(Pixel coordinate grounding data)
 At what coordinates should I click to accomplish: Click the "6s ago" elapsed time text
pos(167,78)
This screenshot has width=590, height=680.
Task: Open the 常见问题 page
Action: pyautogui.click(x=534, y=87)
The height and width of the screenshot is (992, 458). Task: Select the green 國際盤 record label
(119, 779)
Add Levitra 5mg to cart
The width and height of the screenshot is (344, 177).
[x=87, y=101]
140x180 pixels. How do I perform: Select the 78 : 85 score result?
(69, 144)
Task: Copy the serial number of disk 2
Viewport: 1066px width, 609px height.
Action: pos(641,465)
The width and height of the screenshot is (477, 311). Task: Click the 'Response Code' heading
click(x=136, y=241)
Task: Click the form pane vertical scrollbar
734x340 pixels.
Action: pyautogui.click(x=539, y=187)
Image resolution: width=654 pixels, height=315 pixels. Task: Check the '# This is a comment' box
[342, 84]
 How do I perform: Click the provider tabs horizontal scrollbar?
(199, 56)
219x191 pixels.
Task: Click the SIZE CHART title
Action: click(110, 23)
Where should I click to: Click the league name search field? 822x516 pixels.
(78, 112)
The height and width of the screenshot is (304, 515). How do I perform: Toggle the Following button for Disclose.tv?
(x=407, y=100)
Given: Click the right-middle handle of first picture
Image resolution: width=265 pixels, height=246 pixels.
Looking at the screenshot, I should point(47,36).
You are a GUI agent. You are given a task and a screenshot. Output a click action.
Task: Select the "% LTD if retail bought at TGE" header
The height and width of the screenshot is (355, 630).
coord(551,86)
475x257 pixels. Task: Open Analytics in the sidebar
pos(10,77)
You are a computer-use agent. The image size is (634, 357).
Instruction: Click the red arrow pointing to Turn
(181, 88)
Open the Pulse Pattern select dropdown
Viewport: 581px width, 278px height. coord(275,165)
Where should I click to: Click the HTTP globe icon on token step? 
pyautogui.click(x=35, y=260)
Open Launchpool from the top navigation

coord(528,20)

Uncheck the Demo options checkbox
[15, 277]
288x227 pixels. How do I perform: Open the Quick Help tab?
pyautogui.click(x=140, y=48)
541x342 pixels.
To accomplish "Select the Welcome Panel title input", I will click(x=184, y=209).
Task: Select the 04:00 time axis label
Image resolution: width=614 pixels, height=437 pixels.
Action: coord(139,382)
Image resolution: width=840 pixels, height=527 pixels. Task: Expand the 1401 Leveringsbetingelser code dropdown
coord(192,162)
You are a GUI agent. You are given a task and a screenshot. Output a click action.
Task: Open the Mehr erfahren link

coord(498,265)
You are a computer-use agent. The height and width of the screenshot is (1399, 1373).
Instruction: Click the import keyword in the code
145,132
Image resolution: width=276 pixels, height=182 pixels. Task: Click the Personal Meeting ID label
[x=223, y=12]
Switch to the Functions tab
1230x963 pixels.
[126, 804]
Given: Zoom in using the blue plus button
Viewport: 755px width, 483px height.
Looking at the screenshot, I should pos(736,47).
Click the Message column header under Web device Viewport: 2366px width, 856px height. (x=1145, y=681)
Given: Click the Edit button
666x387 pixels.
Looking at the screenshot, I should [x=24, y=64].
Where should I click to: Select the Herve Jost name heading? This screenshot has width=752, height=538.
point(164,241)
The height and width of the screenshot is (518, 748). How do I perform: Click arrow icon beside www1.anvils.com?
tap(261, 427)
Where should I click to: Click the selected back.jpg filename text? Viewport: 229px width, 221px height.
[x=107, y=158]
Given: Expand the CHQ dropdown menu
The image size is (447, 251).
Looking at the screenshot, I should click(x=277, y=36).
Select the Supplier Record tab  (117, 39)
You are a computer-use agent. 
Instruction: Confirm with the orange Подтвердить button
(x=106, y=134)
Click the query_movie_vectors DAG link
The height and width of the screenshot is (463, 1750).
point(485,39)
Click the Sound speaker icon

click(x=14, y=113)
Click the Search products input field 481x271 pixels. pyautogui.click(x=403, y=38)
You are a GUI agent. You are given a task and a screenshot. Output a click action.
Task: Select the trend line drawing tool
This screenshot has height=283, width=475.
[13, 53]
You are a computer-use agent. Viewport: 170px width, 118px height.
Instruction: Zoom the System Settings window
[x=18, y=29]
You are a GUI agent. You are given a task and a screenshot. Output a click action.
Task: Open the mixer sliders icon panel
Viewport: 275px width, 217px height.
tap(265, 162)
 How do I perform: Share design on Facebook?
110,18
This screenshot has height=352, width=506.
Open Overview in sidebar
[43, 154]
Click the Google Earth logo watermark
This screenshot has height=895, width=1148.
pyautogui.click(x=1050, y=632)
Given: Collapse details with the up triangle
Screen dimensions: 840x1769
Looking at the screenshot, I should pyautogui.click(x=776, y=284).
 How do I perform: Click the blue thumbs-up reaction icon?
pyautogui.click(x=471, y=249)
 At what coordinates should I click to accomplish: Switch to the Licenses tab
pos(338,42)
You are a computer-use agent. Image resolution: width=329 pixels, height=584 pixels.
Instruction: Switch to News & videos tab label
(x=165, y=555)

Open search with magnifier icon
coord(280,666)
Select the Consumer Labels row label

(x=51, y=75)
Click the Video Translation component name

• _What this task involves_
Copy every record shown above, exactly and completely.

• _Problem solution_
 At what coordinates should I click to accomplish: Click the "6s ago" elapsed time text
pos(167,78)
This screenshot has width=590, height=680.
Task: Open the 常见问题 page
Action: pyautogui.click(x=534, y=87)
The height and width of the screenshot is (992, 458). Task: Select the green 國際盤 record label
(119, 779)
Add Levitra 5mg to cart
The width and height of the screenshot is (344, 177).
[x=87, y=101]
140x180 pixels. How do I perform: Select the 78 : 85 score result?
(69, 144)
Task: Copy the serial number of disk 2
Viewport: 1066px width, 609px height.
Action: pos(641,465)
The width and height of the screenshot is (477, 311). Task: Click the 'Response Code' heading
click(x=136, y=241)
Task: Click the form pane vertical scrollbar
734x340 pixels.
Action: pyautogui.click(x=539, y=187)
Image resolution: width=654 pixels, height=315 pixels. Task: Check the '# This is a comment' box
[342, 84]
 How do I perform: Click the provider tabs horizontal scrollbar?
(199, 56)
219x191 pixels.
Task: Click the SIZE CHART title
Action: click(110, 23)
Where should I click to: Click the league name search field? 822x516 pixels.
(78, 112)
The height and width of the screenshot is (304, 515). How do I perform: Toggle the Following button for Disclose.tv?
(x=407, y=100)
Given: Click the right-middle handle of first picture
Image resolution: width=265 pixels, height=246 pixels.
Looking at the screenshot, I should point(47,36).
You are a GUI agent. You are given a task and a screenshot. Output a click action.
Task: Select the "% LTD if retail bought at TGE" header
The height and width of the screenshot is (355, 630).
coord(551,86)
475x257 pixels. Task: Open Analytics in the sidebar
pos(10,77)
You are a computer-use agent. The image size is (634, 357).
Instruction: Click the red arrow pointing to Turn
(181, 88)
Open the Pulse Pattern select dropdown
Viewport: 581px width, 278px height. coord(275,165)
Where should I click to: Click the HTTP globe icon on token step? 
pyautogui.click(x=35, y=260)
Open Launchpool from the top navigation

coord(528,20)

Uncheck the Demo options checkbox
[15, 277]
288x227 pixels. How do I perform: Open the Quick Help tab?
pyautogui.click(x=140, y=48)
541x342 pixels.
To accomplish "Select the Welcome Panel title input", I will click(x=184, y=209).
Task: Select the 04:00 time axis label
Image resolution: width=614 pixels, height=437 pixels.
Action: coord(139,382)
Image resolution: width=840 pixels, height=527 pixels. Task: Expand the 1401 Leveringsbetingelser code dropdown
coord(192,162)
You are a GUI agent. You are given a task and a screenshot. Output a click action.
Task: Open the Mehr erfahren link

coord(498,265)
You are a computer-use agent. The height and width of the screenshot is (1399, 1373).
Instruction: Click the import keyword in the code
145,132
Image resolution: width=276 pixels, height=182 pixels. Task: Click the Personal Meeting ID label
[x=223, y=12]
Switch to the Functions tab
1230x963 pixels.
[126, 804]
Given: Zoom in using the blue plus button
Viewport: 755px width, 483px height.
Looking at the screenshot, I should pos(736,47).
Click the Message column header under Web device Viewport: 2366px width, 856px height. (x=1145, y=681)
Given: Click the Edit button
666x387 pixels.
Looking at the screenshot, I should [x=24, y=64].
Where should I click to: Select the Herve Jost name heading? This screenshot has width=752, height=538.
point(164,241)
The height and width of the screenshot is (518, 748). How do I perform: Click arrow icon beside www1.anvils.com?
tap(261, 427)
Where should I click to: Click the selected back.jpg filename text? Viewport: 229px width, 221px height.
[x=107, y=158]
Given: Expand the CHQ dropdown menu
The image size is (447, 251).
Looking at the screenshot, I should click(x=277, y=36).
Select the Supplier Record tab  (117, 39)
You are a computer-use agent. 
Instruction: Confirm with the orange Подтвердить button
(x=106, y=134)
Click the query_movie_vectors DAG link
The height and width of the screenshot is (463, 1750).
point(485,39)
Click the Sound speaker icon

click(x=14, y=113)
Click the Search products input field 481x271 pixels. pyautogui.click(x=403, y=38)
You are a GUI agent. You are given a task and a screenshot. Output a click action.
Task: Select the trend line drawing tool
This screenshot has height=283, width=475.
[13, 53]
You are a computer-use agent. Viewport: 170px width, 118px height.
Instruction: Zoom the System Settings window
[x=18, y=29]
You are a GUI agent. You are given a task and a screenshot. Output a click action.
Task: Open the mixer sliders icon panel
Viewport: 275px width, 217px height.
tap(265, 162)
 How do I perform: Share design on Facebook?
110,18
This screenshot has height=352, width=506.
Open Overview in sidebar
[43, 154]
Click the Google Earth logo watermark
This screenshot has height=895, width=1148.
pyautogui.click(x=1050, y=632)
Given: Collapse details with the up triangle
Screen dimensions: 840x1769
Looking at the screenshot, I should pyautogui.click(x=776, y=284).
 How do I perform: Click the blue thumbs-up reaction icon?
pyautogui.click(x=471, y=249)
 At what coordinates should I click to accomplish: Switch to the Licenses tab
pos(338,42)
You are a computer-use agent. Image resolution: width=329 pixels, height=584 pixels.
Instruction: Switch to News & videos tab label
(x=165, y=555)

Open search with magnifier icon
coord(280,666)
Select the Consumer Labels row label

(x=51, y=75)
Click the Video Translation component name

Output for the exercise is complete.